Study Strengths and Limitations

The study has a good sample size (n = 995) and a high response rate (97.45%). The study results provide crucial information on the levels of awareness of GBS among women in Jazan, which can help in planning health education programs. However, we used a cross-sectional design, which can only find associations but cannot determine causality. Plus, although it agrees with previous studies in the region, the study was limited to women in the Jazan region of Saudi Arabia. The results may not be generalizable to other populations.

Qualitative research could have helped to understand the underlying factors. Further, we relied on self-reported data collected through a survey, which can lead to response bias. The study did not include other variables for the low awareness levels, which could have provided helpful information. Finally, we grouped all women aged 18 to 45, which can hide differences in awareness levels within different age groups.

Conclusion

Most women of reproductive age in Jazan have limited awareness of GBS infection and its screening during pregnancy. Age, marital status, occupation, pregnancy status, understanding of risk factors, and specialist follow-up were significantly associated with awareness of GBS. Most women aware of GBS were students, married, pregnant, or had a pregnancy history, aware of risk factors, and were followed up by specialists. Our study showed that most women preferred universal screening for GBS, with or without consent. Therefore, public health efforts are required to increase women’s awareness of GBS and its potential risks during pregnancy. These efforts could include targeted educational campaigns, universal screening policies, and improved communication between healthcare providers and patients. Furthermore, more research is needed from the perspective of health professionals and at the national level to better understand this problem in Saudi Arabia.

Data Sharing Statement

Data are available upon a reasonable request from the corresponding author.

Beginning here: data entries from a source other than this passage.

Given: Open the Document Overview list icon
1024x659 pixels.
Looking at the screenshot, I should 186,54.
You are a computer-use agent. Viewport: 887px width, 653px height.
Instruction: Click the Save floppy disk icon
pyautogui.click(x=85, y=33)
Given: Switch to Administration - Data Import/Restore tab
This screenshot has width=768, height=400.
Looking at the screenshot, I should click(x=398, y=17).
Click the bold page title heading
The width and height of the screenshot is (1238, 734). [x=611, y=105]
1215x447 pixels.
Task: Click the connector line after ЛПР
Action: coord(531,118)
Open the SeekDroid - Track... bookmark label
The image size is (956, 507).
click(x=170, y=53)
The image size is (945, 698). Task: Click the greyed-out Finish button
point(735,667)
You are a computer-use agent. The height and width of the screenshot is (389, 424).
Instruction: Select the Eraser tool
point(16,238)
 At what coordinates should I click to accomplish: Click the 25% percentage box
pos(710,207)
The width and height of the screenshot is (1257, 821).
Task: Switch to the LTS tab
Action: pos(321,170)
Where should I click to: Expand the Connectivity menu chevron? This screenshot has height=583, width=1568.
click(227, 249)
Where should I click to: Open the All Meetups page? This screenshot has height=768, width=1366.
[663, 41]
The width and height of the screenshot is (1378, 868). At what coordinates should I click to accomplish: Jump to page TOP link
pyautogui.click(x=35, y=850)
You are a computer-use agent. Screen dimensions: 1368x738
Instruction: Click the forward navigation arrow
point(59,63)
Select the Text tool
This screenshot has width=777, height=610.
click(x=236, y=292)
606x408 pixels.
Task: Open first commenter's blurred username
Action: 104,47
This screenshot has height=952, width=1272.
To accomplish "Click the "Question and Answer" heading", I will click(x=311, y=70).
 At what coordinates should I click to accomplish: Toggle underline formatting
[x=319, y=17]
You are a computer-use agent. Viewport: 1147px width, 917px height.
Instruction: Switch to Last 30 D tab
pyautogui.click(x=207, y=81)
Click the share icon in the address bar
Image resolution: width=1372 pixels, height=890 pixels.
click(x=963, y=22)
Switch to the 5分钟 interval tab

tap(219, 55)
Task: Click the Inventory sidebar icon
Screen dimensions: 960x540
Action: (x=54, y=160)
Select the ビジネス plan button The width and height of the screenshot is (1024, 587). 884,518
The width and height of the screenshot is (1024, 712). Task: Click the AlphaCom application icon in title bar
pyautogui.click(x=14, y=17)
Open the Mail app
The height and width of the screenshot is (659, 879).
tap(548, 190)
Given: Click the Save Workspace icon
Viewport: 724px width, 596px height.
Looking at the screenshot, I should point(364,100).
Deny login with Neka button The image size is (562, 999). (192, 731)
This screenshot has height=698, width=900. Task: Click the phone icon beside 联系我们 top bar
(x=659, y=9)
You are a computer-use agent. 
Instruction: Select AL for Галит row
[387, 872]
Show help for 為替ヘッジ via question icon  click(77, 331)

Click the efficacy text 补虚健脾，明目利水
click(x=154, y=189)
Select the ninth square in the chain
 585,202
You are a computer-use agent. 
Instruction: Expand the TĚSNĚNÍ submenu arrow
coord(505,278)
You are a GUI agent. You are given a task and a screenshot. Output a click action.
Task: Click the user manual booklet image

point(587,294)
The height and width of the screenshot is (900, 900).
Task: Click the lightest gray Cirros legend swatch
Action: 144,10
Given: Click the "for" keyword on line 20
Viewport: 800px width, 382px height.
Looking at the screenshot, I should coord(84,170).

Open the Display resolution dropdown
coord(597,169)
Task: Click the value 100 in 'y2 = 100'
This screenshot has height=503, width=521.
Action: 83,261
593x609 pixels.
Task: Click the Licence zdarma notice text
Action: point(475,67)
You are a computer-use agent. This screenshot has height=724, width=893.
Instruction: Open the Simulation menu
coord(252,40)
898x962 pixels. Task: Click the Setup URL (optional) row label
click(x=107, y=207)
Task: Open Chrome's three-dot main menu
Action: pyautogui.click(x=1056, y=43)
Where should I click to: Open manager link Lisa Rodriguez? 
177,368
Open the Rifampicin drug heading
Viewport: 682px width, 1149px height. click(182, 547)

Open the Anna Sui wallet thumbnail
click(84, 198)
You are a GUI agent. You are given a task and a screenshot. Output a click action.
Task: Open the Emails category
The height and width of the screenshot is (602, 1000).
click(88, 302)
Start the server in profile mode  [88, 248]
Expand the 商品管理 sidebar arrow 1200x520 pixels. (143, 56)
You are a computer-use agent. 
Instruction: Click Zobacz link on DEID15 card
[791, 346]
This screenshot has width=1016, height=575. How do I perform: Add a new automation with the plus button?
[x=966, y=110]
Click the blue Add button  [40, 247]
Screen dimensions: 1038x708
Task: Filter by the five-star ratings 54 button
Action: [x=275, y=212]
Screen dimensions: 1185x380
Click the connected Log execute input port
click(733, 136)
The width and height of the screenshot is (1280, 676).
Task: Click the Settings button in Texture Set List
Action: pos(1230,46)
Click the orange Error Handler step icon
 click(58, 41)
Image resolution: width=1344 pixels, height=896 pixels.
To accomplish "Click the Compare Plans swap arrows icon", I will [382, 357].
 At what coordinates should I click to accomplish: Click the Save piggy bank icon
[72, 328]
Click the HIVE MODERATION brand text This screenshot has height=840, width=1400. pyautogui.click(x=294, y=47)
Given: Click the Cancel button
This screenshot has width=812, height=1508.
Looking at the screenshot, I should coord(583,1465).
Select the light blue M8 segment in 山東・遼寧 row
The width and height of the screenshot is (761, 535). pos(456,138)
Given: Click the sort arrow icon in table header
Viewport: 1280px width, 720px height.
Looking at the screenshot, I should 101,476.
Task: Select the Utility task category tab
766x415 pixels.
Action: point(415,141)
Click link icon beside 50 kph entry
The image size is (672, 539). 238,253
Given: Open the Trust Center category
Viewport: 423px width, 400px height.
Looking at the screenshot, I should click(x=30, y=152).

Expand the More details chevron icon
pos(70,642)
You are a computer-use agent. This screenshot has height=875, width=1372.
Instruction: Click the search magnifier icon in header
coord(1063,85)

Informed Consent Statement

Informed consent was obtained from all subjects involved in the study.

Institutional Review Board Statement

The ethical approval was obtained from the Jazan Health Ethics Committee, Jazan, Saudi Arabia (Permission number REC-44/05/420, dated 1 September 2022).

Acknowledgments

We would like to thank the study participants and data collectors.

Author Contributions

All authors made a significant contribution to the work reported, whether that is in the conception, study design, execution, acquisition of data, analysis, and interpretation. All authors took part in drafting, revising, or critically reviewing the article; gave final approval of the version to be published; have agreed on the journal to which the article has been submitted; and agree to be accountable for all aspects of the work.

Funding

No fund was secured for this project.

Disclosure

The authors declare no conflict of interest.